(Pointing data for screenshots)
*****

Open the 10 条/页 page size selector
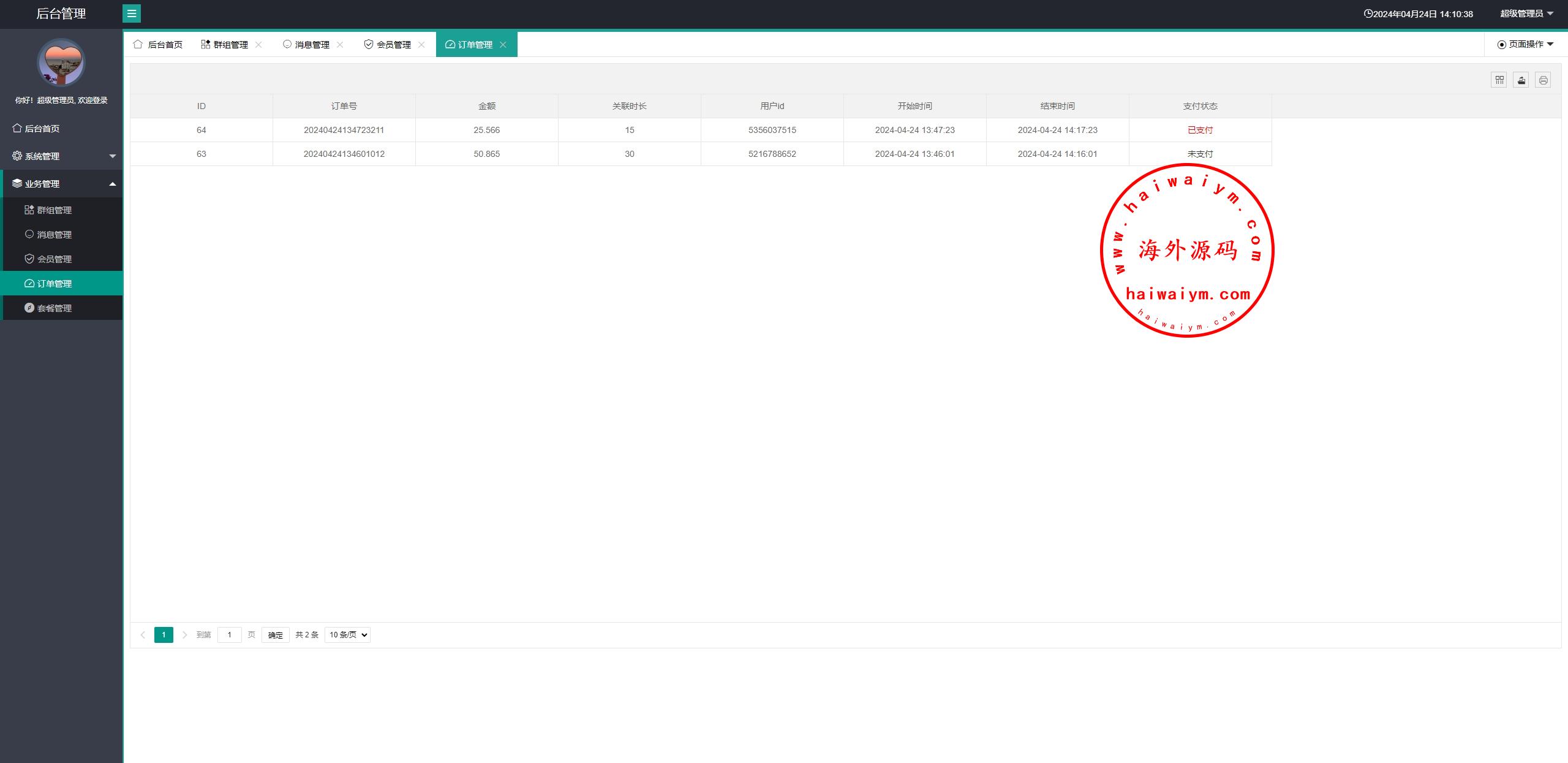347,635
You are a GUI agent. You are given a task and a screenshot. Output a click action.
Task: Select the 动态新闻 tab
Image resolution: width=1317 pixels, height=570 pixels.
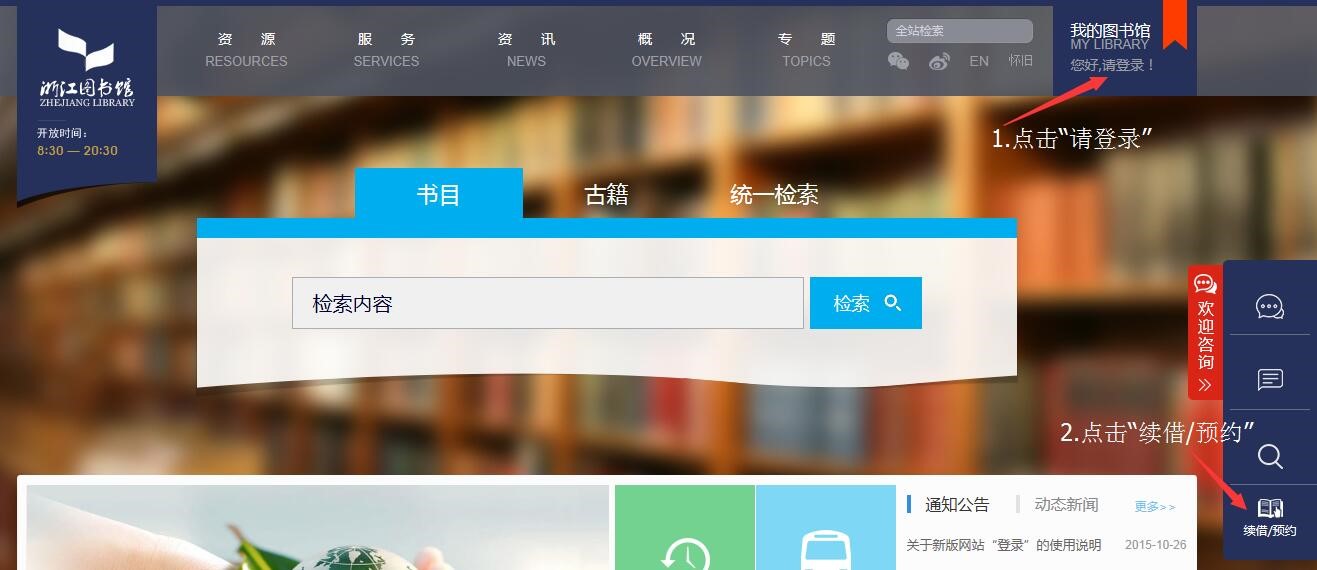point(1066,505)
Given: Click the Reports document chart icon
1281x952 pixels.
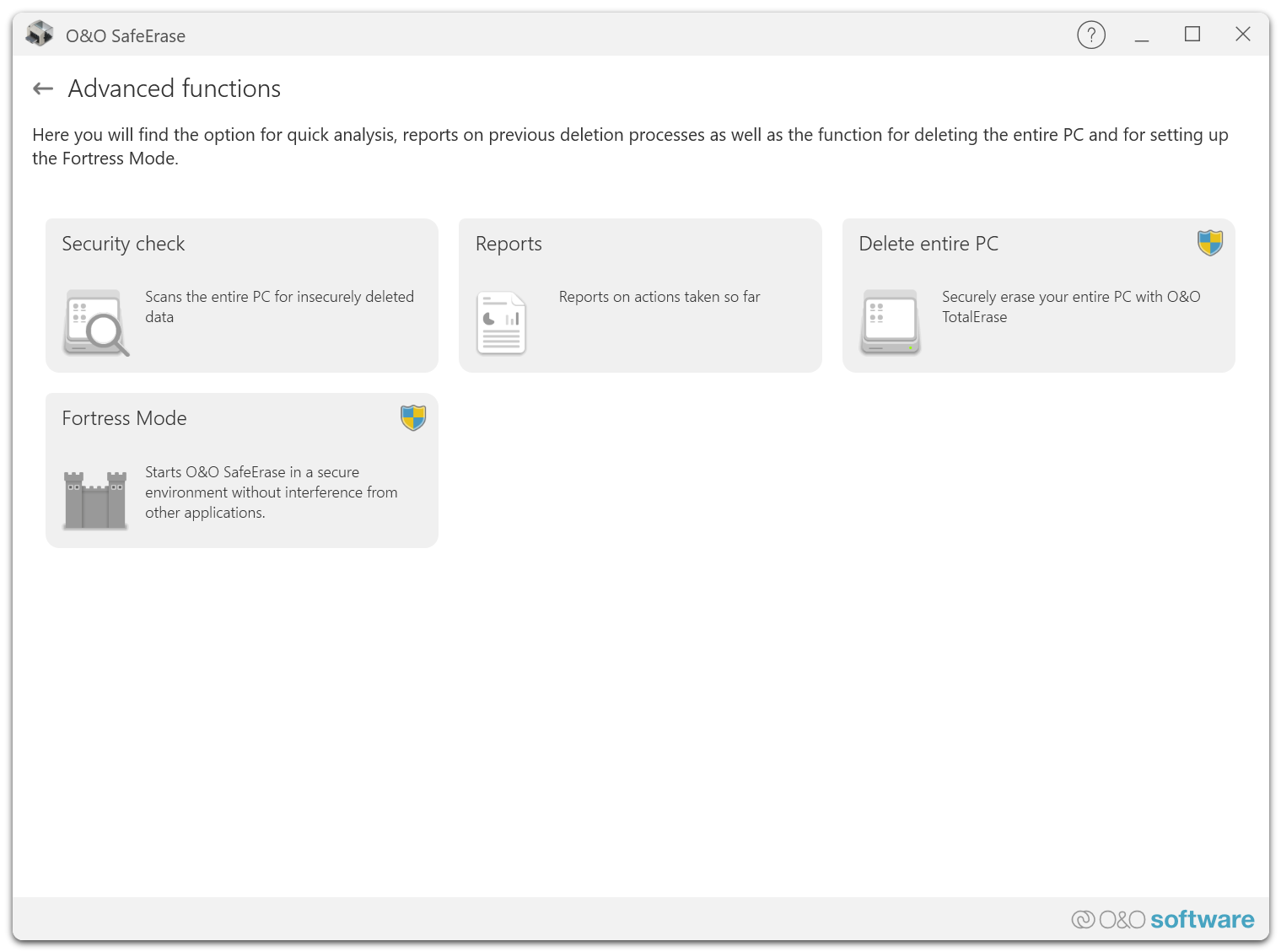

*****

(Work instructions):
Return, word for word, the lines from the one containing "You are a GUI" through the last line, both ends included, and leave the pictures out.

(Expected output):
You are a GUI agent. You are given a task and a screenshot. Output a click action.
Task: Select the 动态新闻 tab
Image resolution: width=1317 pixels, height=570 pixels.
point(1066,505)
Given: Click the Reports document chart icon
1281x952 pixels.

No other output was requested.